[Entries taken from a collection]
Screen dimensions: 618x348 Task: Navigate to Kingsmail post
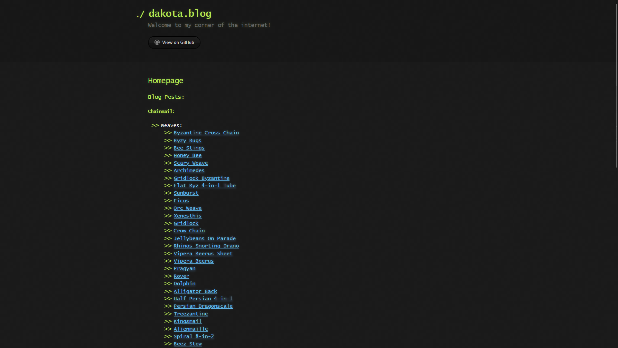point(188,321)
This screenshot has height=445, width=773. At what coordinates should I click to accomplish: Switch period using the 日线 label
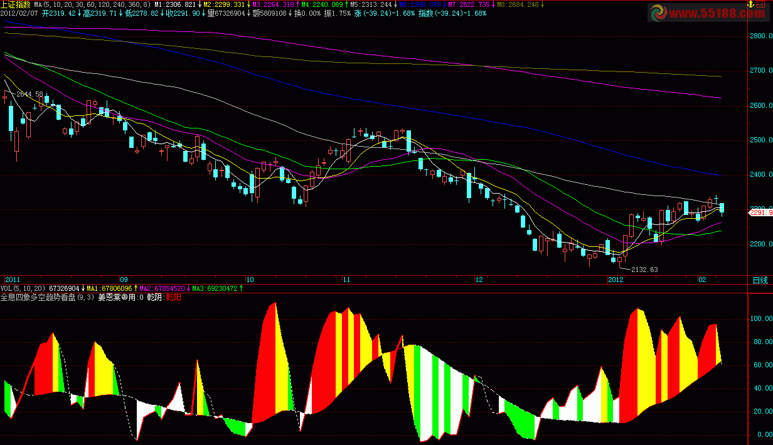pyautogui.click(x=759, y=280)
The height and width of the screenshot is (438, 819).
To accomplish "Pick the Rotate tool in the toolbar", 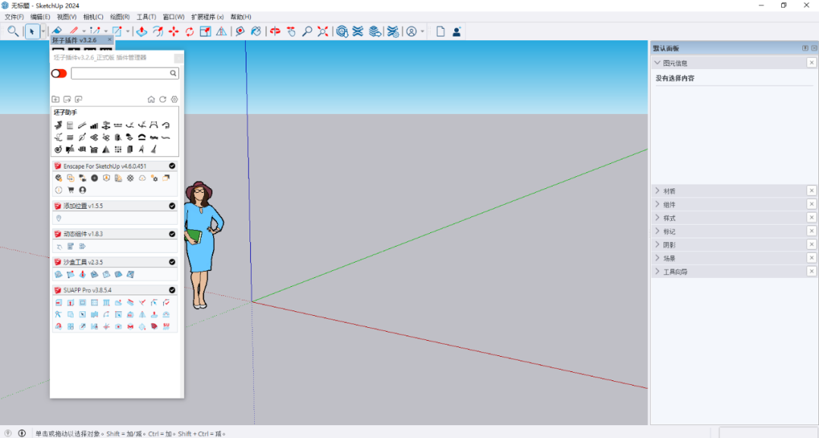I will [190, 31].
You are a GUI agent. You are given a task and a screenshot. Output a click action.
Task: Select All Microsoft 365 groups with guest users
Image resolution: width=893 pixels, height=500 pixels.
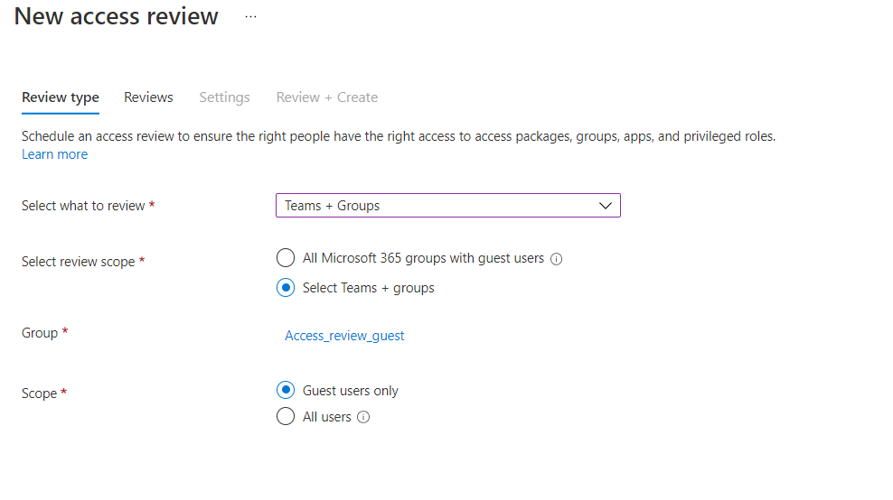pos(286,258)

_Goal of the exercise_
Extract exactly the lines from the one containing "Task: Select All" through the last line of the records above, both included, and leave out the pictures.

_Response below_
Task: Select All Microsoft 365 groups with guest users
Image resolution: width=893 pixels, height=500 pixels.
pos(286,258)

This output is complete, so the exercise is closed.